A la veille de quitter le ministère de la Solidarité, Martine Aubry avait exprimé sa "fierté" pour la CMU, dont bénéficient aujourd’hui 4,7 millions de personnes, notamment "des hommes et des femmes qui ne pouvaient pas se soigner et peuvent aujourd’hui le faire".
Prévue initialement pour 6 millions de personnes, la CMU a accueilli automatiquement en décembre 1999 les 1,2 million de titulaires du RMI (ainsi que leurs attachés), puis vers mars, les RMIstes qui n’avaient pas fait la demande de l’aide médicale départementale (AMD), ainsi que les enfants de l’aide sociale, soit 3,2 millions de personnes.
Les "demandes spontanées représentaient en août quelque 800.000 personnes", selon la CNAM.
Selon l’étude de la CNAM sur les cinq premiers mois de l’année, les premiers bénéficiaires de la CMU sont des jeunes, "davantage exposés au risque de précarité" et surtout des femmes, qui représentent les deux tiers de la tranche 20-39 ans et souvent bénéficiaires de l’allocation parent isolé.

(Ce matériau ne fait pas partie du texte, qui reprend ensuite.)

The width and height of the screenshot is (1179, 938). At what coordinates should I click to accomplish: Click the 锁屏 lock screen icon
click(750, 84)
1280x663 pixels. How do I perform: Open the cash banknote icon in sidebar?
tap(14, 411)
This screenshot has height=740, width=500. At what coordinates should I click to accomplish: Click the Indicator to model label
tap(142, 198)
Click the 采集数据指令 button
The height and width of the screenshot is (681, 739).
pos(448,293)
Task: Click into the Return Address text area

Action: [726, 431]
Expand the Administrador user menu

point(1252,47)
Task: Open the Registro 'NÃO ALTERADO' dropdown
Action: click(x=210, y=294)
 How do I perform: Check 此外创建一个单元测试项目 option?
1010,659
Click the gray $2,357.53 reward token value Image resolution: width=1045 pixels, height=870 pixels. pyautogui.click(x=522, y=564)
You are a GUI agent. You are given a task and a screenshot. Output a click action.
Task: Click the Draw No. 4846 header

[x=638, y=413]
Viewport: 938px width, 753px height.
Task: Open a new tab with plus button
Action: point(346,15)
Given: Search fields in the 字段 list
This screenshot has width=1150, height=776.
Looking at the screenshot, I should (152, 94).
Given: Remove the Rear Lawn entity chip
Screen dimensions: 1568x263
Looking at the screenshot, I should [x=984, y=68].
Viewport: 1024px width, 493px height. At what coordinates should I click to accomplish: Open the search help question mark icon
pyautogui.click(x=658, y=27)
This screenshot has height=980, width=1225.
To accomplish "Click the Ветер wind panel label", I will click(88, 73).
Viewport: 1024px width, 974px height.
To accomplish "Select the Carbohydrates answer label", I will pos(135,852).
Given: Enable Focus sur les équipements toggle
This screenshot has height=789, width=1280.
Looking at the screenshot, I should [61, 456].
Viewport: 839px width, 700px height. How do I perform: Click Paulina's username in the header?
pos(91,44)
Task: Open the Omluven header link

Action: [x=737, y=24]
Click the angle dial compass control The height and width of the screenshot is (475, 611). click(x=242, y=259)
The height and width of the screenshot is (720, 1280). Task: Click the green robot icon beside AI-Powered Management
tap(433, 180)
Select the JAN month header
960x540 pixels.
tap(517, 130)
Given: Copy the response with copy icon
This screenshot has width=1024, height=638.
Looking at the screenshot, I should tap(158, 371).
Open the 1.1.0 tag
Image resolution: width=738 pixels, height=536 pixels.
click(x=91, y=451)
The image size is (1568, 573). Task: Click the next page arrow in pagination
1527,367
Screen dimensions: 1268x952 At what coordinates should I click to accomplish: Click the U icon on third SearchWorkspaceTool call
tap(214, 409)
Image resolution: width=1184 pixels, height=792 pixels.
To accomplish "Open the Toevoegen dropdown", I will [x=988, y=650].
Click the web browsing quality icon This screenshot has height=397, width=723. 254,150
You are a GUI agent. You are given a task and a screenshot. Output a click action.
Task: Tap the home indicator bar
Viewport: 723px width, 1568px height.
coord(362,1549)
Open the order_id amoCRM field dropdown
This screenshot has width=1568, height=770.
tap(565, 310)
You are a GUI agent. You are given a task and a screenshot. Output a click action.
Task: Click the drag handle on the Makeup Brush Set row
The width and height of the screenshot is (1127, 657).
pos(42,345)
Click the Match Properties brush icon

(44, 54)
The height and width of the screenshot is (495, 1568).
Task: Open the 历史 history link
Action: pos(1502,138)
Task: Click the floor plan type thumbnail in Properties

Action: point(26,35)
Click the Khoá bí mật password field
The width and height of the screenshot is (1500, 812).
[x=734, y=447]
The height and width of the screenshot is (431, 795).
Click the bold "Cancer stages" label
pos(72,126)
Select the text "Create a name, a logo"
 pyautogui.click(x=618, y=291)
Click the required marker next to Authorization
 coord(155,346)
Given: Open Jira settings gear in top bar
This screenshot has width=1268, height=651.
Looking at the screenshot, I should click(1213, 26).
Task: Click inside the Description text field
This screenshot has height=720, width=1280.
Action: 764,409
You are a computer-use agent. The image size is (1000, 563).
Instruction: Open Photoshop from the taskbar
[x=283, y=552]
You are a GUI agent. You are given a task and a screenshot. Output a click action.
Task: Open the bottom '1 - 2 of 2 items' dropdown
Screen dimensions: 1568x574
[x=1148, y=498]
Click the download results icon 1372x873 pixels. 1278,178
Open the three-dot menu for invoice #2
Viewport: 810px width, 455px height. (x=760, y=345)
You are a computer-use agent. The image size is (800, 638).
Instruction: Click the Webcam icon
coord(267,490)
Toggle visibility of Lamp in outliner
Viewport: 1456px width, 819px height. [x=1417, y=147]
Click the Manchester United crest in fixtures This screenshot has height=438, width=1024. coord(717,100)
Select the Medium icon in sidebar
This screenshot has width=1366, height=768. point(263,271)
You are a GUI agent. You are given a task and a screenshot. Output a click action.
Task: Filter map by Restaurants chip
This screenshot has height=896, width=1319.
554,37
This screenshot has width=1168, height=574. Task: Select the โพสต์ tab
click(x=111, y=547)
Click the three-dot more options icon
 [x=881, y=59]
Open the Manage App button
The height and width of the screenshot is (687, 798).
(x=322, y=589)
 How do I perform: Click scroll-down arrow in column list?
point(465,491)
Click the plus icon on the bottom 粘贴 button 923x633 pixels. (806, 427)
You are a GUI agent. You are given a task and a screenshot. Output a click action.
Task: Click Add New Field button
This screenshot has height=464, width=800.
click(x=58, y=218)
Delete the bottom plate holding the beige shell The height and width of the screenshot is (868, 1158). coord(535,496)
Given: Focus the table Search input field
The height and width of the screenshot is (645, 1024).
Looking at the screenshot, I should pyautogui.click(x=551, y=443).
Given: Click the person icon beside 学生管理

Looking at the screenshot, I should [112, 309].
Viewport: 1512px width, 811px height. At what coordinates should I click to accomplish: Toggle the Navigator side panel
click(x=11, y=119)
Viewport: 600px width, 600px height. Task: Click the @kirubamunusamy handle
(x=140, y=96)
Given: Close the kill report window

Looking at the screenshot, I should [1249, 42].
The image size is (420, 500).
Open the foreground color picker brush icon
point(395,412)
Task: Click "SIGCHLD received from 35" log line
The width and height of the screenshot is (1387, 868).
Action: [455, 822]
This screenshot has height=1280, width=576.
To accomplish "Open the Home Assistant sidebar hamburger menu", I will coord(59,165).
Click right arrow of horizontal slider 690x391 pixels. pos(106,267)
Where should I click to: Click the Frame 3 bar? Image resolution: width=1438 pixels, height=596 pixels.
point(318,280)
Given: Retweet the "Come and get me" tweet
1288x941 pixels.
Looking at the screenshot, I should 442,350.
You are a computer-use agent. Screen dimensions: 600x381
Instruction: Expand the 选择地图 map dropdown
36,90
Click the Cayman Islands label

Responsable du projet à la CNAM, Bernadette Moreau a tenu à souligner le "délai record d’application de la CMU compte tenu de l’ampleur du dispositif, même s’il a connu des débuts difficiles".
"Les décrets n’étaient pas parus quand les premières personnes se sont inscrites, (...) les procédures de fonctionnement se sont ensuite mises en place progressivement ainsi que la définition du panier de soins", a-t-elle ajouté.
Effets de seuil
La mise en place de ce dispositif qui donne aux caisses de nouvelles missions (accueil, conseil, accompagnement) a mobilisé de nombreux agents de la Sécu, entraînant des retards dans le traitement des dossiers. Certaines CPAM ont même du fermer au printemps pour résorber ces retards.
"Avec les renouvellements de droits, la situation est difficile et on fera de notre mieux pour que ça ne se dégrade pas sur la fin de l’année", a assuré Mme Moreau. La date butoir pour le réexamen des 1,2 million de dossiers des personnes entrées d’office dans la CMU, soit 3,2 millions de personnes (assurés et ayant droits), est le 31 octobre.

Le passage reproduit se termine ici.